__Trecho selecionado__:
OAB ajuizará Adin contra intimação eletrônica pelo Judiciário

terça-feira, 13 de março de 2007 às 06:47

Brasília, 13/03/2007 – O presidente nacional da Ordem dos Advogados do Brasil, Cezar Britto, anunciou hoje (13) que o Conselho Federal da entidade ajuizará nos próximos dias Ação Direta de Inconstitucionalidade (Adin) no Supremo Tribunal Federal contra a parte da Lei 11.419/2006 que cria o Diário da Justiça eletrônico, acabando com o Diário de Justiça tradicional e, em conseqüência, com o sistema de intimação atual, escrito em papel. A intimação passará a ser digital, ou processada por meios eletrônicos, impondo dificuldades a inúmeros advogados e partes que ainda não têm acesso à Internet, rede mundial de computadores.

O ajuizamento da Adin - cujo relator do processo é o vice-presidente do Conselho Federal da OAB, Vladimir Rossi Lourenço - foi aprovado hoje durante sessão plenária da entidade e anunciado por Cezar Britto após participar de reunião com a presidente do Supremo Tribunal Federal, ministra Ellen Gracie, acompanhado dos demais diretores do Conselho Federal. A OAB entende que a entrada imediata da intimação eletrônica em vigor é inconstitucional, ao dificultar o acesso à Justiça e criar um “apartheid” digital na advocacia e na sociedade, onde inúmeros profissionais do Direito e cidadãos que ainda não operam ou não têm acesso aos meios eletrônicos.

__Atividades propostas__:
1. Liste as pessoas mencionadas pelo nome na notícia sobre a intimação eletrônica, com o cargo que o texto atribui a cada uma.
2. Prossiga a notícia sobre a intimação eletrônica a partir do último parágrafo, com mais um parágrafo no mesmo estilo jornalístico.
As linhas abaixo não têm relação com a notícia sobre a intimação eletrônica.

__Dados fornecidos__:

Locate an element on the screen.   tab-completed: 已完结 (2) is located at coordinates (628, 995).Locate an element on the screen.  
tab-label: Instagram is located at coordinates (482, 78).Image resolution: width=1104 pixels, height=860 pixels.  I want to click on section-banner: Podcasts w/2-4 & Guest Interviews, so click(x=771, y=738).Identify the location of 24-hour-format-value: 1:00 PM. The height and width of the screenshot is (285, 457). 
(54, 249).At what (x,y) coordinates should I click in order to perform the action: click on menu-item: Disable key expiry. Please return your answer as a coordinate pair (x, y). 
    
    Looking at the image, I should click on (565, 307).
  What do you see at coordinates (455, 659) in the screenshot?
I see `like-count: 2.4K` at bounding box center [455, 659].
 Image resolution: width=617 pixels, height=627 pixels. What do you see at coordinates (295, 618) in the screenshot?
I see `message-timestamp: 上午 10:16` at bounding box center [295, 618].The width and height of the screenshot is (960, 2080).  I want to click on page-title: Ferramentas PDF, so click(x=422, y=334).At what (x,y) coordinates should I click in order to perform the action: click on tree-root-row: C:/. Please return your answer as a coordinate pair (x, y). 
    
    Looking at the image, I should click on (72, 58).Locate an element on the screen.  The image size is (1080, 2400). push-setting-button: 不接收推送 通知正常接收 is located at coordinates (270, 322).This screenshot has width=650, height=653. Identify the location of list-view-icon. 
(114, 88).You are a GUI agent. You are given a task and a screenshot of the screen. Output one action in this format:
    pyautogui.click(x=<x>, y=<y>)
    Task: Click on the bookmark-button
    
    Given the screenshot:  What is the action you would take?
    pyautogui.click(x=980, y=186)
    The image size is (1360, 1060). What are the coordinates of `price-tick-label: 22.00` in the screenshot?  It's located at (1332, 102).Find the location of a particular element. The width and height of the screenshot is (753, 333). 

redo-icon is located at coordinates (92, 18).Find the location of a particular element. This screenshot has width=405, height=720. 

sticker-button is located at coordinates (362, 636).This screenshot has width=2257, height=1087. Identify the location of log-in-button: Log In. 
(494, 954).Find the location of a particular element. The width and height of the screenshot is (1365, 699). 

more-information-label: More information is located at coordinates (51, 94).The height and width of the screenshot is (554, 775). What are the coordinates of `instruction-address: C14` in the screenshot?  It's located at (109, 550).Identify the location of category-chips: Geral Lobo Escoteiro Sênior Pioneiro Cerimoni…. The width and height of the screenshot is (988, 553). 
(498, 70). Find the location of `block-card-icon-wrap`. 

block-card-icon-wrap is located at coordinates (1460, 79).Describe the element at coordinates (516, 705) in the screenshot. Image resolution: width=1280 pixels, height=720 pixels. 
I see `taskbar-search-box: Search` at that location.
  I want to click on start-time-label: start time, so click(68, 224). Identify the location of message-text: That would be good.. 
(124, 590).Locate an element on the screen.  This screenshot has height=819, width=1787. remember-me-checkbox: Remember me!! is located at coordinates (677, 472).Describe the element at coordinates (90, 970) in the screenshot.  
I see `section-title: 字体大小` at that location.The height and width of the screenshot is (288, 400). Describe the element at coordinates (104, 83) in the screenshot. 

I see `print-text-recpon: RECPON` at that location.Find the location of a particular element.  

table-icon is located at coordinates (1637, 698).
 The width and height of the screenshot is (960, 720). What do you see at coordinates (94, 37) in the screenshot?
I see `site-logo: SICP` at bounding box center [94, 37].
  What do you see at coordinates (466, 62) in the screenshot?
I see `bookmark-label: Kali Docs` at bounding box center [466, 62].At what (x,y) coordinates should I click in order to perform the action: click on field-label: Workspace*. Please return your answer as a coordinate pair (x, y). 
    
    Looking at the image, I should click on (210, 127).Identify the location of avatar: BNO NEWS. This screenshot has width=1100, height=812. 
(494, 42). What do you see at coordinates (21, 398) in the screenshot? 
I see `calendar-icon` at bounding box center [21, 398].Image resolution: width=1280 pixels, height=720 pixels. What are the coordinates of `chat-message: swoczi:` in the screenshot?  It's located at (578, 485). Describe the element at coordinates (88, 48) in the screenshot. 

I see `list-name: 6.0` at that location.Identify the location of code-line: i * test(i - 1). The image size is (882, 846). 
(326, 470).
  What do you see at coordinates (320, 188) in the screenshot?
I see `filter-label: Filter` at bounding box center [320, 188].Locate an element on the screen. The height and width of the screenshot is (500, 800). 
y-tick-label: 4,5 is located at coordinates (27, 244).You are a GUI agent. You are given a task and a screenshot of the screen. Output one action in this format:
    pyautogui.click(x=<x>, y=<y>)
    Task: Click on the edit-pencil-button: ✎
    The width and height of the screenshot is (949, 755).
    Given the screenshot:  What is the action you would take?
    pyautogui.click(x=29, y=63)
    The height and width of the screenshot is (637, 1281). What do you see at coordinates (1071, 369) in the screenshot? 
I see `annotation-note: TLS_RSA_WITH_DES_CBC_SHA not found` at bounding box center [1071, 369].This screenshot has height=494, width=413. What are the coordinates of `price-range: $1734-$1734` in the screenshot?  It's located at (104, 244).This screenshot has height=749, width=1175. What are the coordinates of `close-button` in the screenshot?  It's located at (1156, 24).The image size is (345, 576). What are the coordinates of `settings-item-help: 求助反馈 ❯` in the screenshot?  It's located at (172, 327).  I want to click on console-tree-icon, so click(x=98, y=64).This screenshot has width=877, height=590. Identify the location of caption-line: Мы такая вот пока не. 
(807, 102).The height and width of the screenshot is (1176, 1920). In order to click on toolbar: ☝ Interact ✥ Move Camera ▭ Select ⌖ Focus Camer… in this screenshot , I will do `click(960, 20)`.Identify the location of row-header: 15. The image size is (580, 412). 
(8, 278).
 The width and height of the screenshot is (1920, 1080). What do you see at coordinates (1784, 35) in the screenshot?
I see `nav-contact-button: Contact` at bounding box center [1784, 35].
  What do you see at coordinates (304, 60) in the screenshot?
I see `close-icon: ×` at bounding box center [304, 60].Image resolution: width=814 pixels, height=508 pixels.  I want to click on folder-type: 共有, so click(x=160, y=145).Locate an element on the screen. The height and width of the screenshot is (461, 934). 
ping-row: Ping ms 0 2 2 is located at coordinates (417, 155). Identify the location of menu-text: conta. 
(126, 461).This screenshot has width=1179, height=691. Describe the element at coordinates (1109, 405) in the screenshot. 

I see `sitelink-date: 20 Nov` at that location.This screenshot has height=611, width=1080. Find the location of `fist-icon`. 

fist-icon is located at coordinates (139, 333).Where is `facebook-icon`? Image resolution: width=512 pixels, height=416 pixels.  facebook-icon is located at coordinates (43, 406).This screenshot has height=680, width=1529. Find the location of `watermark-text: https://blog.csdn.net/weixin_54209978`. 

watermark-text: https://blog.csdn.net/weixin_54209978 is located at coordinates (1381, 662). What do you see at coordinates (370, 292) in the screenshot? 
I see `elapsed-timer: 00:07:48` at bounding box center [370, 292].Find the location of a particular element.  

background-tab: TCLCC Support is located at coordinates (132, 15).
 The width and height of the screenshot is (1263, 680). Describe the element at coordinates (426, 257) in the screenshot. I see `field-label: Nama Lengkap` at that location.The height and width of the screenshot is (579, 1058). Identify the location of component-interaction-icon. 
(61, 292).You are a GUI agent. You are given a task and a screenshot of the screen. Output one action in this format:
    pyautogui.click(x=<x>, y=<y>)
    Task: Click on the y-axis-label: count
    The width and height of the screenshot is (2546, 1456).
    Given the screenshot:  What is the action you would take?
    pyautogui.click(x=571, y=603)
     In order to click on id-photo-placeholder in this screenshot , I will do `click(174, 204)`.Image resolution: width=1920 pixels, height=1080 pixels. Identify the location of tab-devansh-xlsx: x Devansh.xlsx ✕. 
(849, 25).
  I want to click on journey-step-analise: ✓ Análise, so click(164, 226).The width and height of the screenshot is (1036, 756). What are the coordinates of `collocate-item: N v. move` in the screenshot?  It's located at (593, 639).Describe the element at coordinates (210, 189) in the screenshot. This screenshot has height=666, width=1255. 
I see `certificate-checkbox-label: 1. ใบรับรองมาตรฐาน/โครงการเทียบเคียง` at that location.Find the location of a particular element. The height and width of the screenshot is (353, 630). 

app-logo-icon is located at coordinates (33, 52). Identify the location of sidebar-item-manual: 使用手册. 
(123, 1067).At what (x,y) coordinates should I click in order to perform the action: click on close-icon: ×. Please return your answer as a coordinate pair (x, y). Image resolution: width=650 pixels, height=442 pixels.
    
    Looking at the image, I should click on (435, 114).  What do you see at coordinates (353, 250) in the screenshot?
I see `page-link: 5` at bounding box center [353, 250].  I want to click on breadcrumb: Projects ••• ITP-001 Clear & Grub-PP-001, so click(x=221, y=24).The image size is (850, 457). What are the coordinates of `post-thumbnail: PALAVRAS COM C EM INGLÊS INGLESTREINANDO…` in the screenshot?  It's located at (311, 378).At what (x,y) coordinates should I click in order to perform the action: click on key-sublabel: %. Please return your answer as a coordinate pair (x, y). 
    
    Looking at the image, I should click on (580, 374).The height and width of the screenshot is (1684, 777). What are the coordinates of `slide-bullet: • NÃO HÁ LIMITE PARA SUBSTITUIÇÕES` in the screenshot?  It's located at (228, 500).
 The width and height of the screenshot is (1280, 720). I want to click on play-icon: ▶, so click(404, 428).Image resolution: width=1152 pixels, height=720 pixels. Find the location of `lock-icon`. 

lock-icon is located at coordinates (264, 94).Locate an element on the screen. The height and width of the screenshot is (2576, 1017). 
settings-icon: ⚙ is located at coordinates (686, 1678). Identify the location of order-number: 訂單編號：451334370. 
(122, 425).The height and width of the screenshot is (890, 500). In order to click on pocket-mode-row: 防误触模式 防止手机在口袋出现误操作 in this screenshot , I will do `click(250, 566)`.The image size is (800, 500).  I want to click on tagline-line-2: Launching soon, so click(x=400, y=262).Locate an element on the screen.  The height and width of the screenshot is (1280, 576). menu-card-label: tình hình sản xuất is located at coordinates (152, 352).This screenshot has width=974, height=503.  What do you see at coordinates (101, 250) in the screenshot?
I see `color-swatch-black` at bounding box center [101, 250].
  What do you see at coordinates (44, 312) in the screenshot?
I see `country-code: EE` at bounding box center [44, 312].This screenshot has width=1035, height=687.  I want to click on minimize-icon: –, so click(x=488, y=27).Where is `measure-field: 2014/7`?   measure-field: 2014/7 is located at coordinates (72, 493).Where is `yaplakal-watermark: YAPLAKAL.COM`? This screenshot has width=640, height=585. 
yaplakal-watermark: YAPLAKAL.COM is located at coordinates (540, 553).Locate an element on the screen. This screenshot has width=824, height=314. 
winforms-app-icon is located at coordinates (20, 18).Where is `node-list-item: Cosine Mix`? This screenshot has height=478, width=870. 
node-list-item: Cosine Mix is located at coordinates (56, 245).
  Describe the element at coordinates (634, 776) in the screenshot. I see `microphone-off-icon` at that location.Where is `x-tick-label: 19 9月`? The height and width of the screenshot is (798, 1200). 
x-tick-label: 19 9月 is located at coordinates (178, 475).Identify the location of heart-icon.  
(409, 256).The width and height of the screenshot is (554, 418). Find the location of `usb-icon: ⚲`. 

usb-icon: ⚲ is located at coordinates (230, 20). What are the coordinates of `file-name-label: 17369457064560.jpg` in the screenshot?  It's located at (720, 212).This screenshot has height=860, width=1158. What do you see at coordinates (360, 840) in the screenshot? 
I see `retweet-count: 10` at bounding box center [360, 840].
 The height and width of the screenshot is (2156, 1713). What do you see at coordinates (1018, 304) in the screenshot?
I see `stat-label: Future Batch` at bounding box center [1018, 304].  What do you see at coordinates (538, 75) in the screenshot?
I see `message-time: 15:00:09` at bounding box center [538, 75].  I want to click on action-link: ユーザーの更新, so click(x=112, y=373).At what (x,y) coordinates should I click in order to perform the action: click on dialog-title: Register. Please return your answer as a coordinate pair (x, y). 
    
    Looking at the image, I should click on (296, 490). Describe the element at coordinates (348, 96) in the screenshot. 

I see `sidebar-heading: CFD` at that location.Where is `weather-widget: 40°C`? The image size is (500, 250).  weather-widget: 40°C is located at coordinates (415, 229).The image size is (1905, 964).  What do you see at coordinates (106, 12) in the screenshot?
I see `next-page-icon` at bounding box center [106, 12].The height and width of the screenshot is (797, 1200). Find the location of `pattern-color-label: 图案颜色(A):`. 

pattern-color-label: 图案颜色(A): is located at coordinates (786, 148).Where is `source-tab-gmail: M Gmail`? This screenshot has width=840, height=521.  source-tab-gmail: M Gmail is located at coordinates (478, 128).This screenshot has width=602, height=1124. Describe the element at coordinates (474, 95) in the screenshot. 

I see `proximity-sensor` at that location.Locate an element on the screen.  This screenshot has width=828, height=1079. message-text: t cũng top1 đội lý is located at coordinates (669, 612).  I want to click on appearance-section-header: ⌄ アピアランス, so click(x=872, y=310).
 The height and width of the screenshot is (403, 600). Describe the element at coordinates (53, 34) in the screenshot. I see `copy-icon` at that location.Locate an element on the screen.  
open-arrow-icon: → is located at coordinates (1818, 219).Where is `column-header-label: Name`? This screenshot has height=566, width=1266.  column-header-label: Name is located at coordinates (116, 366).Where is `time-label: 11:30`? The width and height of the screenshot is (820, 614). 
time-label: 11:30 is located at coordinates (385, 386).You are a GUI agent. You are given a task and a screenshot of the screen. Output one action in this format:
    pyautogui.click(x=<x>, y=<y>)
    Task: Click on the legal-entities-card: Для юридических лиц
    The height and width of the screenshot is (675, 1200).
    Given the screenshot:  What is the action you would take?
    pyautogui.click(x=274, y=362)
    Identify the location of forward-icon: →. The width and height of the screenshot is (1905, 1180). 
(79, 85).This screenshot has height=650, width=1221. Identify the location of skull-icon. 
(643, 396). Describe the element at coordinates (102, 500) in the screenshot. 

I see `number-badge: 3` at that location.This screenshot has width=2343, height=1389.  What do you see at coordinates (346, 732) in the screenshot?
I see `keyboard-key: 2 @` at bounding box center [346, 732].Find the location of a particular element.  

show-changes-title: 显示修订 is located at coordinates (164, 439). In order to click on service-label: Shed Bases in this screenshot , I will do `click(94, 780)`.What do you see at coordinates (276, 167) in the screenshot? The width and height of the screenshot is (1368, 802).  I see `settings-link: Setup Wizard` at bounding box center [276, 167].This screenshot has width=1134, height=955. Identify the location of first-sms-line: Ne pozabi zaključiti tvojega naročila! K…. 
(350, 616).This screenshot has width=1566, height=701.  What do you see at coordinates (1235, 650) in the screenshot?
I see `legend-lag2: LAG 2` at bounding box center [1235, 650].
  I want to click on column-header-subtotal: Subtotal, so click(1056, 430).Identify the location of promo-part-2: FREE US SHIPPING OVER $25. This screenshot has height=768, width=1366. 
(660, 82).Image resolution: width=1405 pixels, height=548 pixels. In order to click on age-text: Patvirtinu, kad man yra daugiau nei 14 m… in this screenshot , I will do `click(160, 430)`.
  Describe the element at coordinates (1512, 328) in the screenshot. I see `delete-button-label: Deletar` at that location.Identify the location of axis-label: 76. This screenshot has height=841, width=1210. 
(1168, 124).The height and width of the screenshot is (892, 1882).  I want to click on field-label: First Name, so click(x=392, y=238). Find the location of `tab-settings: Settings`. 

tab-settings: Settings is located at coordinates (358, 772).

__Respostas__:
1.
Cezar Britto, presidente nacional da Ordem dos Advogados do Brasil
Vladimir Rossi Lourenço, vice-presidente do Conselho Federal da OAB e relator do processo
Ellen Gracie, presidente do Supremo Tribunal Federal

2.
Cezar Britto comunicou ao plenário da entidade que deixou o encontro com a ministra Ellen sem esperança de que haverá uma modificação no cenário de processamento de ações judiciais por meios digitais, previstos na lei 11.419, que entra em vigor no próximo dia 20. Segundo ele, embora a presidente do STF tenha informado que o Diário de Justiça eletrônico só começará a funcionar em abril, “a intenção do Judiciário é efetivamente acabar com a intimação por escrito, em papel, substituindo-a definitivamente pelo sistema digital".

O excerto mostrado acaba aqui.